Todos estão surdos?

Nem bullying, nem fake news, nem democracia. Tampouco nova configuração de família, desemprego ou meio ambiente. O tema da redação do Enem, este ano, foi “Desafio para a formação educacional de surdos no Brasil.”
 
Como metáfora, não se poderia haver escolhido um tema melhor. Mais atual, contemporãneo e fiel ao que vivemos este ano.
 
2017 foi o ano em que todos os brasileiros ficaram surdos.
 
Definitivamente pararam de escutar uns aos outros. 
 
2017 foi o ano em que optamos por gritar nossas opiniões em um volume que nos impossibilite ouvir. 
 
2017 foi o ano em que passamos a considerar nossa opinião a única opinião considerável.
 
O ano em que decidimos tornarmo-nos surdos para as opiniões opostas.
 
Tornar nosso interlocutor um inimigo. 
 
O nosso inimigo inaudível.
 
Porque nada mais conveniente do que um inimigo inaudível. Um culpado externo por tudo o de péssimo que a nós acontece.
 
Mas há por trás uma conveniência ainda maior.
 
A verdade é que não nos tornamos surdos.
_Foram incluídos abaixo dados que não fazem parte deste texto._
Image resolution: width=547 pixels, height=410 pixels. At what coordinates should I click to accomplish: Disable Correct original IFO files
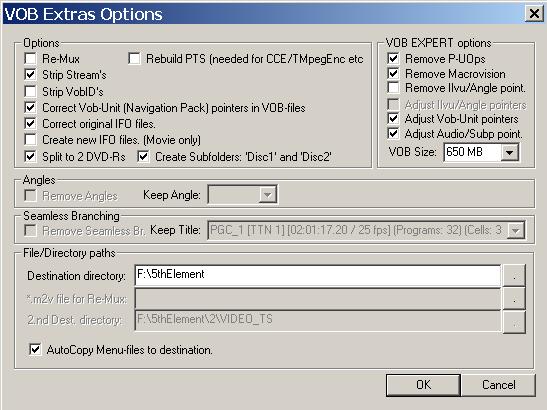coord(30,124)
Não completamente.
 
Nos tornamos algo ainda mais conveniente. E covarde. 
 
Tornamo-nos surdos seletivos.
 
Ouvimos apenas os que concordam conosco.
 
E assim, isolados, no conforto de nossas conveniências, nos transformamos numa espécie abjeta de falsos surdos.
 
Brasileiros que na verdade ofendem os que de fato possuem deficiência auditiva.
 
Os surdos de fato não nos merecem.  
 
Eles assistem o triste espetáculo do desafio de educar e formar gente que, agraciada com saúde nos ouvidos, resolveu fingir-se surda para não dialogar com as contradições e ambiguidades de si e do mundo.  
 
Os surdos assistem o triste espetáculo dos verdadeiros deficientes.